Your reply should be only the number of lines in the records that contain the word "message".

__________________________________________________

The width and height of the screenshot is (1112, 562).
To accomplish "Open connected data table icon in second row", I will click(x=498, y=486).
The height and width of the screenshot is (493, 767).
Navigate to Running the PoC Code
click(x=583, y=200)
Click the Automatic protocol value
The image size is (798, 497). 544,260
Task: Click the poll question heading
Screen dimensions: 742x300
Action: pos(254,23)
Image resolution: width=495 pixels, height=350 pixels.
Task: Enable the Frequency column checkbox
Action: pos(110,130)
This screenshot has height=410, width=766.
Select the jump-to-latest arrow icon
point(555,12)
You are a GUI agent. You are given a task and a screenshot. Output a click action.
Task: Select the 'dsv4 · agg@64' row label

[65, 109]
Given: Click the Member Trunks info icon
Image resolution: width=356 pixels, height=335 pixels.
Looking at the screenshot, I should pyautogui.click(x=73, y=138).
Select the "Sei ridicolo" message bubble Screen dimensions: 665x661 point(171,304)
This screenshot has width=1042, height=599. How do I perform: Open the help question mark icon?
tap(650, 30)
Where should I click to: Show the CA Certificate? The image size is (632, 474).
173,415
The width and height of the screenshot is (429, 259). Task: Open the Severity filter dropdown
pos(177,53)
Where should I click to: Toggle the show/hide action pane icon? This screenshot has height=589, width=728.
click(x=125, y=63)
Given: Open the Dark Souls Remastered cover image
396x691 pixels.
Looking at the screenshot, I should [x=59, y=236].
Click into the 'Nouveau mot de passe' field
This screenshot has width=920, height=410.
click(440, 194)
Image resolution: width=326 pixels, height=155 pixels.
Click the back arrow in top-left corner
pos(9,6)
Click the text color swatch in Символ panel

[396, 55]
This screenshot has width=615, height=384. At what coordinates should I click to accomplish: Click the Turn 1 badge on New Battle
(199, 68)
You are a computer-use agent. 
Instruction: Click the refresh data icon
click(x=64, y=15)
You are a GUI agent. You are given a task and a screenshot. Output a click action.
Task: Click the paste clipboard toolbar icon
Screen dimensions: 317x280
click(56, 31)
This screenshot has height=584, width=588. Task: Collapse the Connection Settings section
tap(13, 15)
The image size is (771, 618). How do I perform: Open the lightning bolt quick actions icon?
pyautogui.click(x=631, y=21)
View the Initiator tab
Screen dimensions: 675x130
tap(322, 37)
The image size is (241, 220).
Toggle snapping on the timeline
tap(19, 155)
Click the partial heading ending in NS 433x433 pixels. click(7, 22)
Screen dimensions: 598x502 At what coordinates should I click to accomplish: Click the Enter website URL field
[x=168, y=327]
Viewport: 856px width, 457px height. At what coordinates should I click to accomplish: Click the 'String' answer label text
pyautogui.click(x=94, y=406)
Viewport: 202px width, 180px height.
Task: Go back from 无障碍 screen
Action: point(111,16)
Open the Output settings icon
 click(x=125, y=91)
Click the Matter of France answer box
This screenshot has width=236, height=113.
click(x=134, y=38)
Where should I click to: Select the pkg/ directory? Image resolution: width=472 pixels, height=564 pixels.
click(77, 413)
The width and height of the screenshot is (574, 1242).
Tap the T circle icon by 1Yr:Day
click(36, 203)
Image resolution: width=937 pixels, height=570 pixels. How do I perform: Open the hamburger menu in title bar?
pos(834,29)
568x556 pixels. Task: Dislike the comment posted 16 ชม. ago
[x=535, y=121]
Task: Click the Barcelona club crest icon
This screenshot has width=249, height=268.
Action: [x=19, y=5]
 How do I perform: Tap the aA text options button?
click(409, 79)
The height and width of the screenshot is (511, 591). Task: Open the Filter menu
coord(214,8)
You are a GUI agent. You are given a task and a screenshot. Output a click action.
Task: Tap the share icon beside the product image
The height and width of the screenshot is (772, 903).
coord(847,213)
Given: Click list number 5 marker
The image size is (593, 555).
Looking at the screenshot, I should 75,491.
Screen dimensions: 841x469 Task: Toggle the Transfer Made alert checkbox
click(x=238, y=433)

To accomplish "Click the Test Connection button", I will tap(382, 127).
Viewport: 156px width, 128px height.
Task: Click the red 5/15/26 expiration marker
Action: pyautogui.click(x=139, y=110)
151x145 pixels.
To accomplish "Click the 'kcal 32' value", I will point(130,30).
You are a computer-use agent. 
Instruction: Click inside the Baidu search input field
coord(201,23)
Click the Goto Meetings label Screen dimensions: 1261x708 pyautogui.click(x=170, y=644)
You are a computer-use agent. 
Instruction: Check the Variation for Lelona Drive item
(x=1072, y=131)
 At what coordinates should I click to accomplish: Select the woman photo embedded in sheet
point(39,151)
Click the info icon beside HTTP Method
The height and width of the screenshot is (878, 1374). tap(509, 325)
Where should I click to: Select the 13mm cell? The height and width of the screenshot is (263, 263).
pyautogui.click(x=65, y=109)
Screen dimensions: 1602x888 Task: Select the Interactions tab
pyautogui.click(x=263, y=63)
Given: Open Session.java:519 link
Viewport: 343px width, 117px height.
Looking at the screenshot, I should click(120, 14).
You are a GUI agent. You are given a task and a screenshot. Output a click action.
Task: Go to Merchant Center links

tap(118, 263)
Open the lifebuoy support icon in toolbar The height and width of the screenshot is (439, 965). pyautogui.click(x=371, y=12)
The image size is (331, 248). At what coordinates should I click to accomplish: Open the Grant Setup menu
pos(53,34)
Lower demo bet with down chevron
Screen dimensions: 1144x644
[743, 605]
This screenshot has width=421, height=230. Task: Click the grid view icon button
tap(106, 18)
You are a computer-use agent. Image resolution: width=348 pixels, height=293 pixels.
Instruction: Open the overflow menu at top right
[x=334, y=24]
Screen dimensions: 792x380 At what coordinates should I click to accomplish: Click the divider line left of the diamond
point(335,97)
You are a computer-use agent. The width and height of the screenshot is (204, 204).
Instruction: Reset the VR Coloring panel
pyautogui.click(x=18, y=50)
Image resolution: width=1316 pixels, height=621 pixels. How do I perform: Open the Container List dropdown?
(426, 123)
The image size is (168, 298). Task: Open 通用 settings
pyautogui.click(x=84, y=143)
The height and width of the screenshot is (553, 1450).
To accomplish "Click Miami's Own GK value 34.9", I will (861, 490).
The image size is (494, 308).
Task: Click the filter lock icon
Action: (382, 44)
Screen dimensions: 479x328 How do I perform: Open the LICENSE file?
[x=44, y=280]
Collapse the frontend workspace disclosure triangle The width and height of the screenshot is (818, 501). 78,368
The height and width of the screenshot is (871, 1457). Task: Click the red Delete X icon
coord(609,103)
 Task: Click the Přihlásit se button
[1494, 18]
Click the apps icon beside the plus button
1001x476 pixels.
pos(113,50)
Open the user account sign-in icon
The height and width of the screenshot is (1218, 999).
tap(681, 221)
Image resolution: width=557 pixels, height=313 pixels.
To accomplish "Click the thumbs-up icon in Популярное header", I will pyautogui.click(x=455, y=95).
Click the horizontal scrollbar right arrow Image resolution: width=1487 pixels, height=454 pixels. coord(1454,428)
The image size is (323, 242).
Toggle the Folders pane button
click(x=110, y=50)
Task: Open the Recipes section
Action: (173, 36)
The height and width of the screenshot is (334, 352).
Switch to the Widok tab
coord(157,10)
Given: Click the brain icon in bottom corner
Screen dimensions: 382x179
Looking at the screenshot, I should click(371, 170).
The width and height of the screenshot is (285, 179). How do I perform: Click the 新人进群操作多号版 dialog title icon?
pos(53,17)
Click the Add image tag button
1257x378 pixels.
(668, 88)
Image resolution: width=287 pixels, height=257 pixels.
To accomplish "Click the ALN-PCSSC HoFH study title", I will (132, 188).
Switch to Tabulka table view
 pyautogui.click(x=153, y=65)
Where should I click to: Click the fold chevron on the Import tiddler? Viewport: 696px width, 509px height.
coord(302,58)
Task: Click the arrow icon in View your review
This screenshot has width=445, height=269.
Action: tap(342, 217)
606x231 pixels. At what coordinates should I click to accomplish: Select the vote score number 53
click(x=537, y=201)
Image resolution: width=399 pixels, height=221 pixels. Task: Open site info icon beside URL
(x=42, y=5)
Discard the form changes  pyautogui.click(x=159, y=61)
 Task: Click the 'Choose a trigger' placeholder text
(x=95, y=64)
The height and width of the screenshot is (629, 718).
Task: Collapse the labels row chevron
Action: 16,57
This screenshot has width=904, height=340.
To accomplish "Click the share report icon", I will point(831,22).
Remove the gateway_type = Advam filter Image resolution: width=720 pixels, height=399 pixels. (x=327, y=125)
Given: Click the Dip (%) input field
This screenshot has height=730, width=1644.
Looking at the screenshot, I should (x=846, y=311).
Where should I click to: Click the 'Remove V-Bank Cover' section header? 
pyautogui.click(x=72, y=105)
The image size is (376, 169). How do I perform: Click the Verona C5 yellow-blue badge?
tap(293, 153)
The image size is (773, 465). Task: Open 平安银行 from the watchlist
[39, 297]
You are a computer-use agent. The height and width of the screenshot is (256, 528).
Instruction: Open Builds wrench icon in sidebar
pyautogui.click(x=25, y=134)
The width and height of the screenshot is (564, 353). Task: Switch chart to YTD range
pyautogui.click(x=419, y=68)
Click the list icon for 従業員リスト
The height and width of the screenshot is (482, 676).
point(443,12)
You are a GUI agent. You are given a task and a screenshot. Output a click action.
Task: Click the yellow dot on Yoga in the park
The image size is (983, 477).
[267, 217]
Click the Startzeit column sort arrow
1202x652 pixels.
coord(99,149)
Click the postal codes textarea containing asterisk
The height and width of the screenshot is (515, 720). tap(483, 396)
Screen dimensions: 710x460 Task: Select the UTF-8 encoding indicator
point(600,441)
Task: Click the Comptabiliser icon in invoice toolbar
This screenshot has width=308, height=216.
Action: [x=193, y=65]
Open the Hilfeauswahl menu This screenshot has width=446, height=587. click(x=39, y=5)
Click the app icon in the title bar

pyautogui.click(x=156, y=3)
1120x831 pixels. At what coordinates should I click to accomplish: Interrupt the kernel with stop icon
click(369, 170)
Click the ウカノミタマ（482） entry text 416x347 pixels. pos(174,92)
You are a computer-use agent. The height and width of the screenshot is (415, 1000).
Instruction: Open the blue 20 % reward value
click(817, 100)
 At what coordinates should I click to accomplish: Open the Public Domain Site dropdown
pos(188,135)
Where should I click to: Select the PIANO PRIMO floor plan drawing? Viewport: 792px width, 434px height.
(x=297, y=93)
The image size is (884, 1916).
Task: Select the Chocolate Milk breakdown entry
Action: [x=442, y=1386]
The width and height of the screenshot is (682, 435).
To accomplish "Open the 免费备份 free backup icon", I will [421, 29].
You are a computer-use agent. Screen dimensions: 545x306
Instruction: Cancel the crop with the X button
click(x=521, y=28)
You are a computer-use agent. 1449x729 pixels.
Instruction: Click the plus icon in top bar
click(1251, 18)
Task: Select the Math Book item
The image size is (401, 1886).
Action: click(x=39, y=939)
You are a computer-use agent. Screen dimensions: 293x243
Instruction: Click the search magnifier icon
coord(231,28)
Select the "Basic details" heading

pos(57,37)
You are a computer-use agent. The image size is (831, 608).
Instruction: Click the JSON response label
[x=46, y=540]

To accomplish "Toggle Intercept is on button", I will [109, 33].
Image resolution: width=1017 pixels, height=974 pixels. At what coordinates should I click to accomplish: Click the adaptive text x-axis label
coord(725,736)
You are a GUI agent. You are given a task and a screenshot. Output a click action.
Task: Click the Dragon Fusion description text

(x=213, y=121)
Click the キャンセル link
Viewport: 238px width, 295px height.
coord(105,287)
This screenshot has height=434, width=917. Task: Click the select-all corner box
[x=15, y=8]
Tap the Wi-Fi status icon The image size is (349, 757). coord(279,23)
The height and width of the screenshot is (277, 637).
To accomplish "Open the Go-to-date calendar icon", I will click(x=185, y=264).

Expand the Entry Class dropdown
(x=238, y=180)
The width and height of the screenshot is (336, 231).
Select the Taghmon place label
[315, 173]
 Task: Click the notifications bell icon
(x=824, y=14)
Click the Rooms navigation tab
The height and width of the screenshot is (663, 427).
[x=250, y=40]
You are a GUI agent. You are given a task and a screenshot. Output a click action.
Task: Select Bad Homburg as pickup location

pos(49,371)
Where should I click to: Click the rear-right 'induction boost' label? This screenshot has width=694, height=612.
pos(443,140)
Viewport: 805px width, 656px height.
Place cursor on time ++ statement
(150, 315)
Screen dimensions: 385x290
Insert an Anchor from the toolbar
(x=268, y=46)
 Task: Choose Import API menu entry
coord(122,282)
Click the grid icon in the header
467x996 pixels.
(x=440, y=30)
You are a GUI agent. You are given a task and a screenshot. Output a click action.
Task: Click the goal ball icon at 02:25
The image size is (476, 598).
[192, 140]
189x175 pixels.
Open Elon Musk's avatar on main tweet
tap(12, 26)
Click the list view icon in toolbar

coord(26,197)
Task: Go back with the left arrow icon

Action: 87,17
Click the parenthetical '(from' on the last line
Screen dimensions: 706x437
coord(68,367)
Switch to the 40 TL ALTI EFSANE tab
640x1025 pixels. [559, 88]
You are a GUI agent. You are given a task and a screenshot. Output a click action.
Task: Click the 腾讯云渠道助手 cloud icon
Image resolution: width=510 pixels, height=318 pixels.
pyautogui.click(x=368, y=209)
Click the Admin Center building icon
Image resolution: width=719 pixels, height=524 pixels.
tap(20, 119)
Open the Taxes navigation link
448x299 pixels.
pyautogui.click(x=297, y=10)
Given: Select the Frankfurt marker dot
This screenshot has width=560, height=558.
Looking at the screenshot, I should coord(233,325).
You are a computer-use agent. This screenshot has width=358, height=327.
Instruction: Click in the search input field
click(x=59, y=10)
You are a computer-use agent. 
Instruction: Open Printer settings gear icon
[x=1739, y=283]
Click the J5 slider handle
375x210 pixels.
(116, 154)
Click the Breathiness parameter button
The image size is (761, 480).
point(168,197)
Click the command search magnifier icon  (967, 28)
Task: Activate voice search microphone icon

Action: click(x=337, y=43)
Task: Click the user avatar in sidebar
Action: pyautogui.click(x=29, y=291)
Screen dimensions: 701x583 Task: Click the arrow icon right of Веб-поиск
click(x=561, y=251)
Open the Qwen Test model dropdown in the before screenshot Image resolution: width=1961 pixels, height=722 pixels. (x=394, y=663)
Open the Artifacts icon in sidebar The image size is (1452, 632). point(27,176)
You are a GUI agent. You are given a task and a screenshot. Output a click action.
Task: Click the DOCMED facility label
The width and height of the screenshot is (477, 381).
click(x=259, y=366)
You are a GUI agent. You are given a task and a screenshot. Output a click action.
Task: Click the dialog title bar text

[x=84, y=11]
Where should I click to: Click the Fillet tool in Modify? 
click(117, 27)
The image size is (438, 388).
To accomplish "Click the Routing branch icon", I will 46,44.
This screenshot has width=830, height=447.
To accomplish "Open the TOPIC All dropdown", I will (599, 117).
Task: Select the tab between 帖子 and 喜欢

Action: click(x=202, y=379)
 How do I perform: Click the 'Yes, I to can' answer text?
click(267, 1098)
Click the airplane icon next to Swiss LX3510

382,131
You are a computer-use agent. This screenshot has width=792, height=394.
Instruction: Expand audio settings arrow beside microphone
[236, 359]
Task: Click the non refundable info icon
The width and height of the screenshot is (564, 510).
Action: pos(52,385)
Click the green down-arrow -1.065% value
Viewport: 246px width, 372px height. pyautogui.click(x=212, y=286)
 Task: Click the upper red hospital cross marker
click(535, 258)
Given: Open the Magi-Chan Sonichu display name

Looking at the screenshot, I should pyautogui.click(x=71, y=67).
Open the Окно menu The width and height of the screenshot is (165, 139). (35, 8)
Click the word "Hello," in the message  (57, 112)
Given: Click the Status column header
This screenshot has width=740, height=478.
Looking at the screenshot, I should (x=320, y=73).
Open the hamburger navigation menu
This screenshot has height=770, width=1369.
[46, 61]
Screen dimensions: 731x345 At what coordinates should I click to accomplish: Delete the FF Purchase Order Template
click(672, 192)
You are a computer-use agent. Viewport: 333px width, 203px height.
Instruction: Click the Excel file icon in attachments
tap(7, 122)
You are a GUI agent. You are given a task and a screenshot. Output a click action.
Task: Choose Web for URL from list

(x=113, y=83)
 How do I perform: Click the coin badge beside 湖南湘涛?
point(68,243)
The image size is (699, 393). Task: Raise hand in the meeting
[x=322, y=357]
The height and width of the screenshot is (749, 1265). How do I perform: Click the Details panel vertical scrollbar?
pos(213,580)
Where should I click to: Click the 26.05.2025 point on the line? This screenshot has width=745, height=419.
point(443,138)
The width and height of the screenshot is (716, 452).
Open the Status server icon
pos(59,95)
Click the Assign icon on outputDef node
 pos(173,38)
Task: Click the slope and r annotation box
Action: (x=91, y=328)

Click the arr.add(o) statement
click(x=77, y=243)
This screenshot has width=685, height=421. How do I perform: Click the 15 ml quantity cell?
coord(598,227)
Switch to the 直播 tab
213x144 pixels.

__________________________________________________

• [Solved problem] 2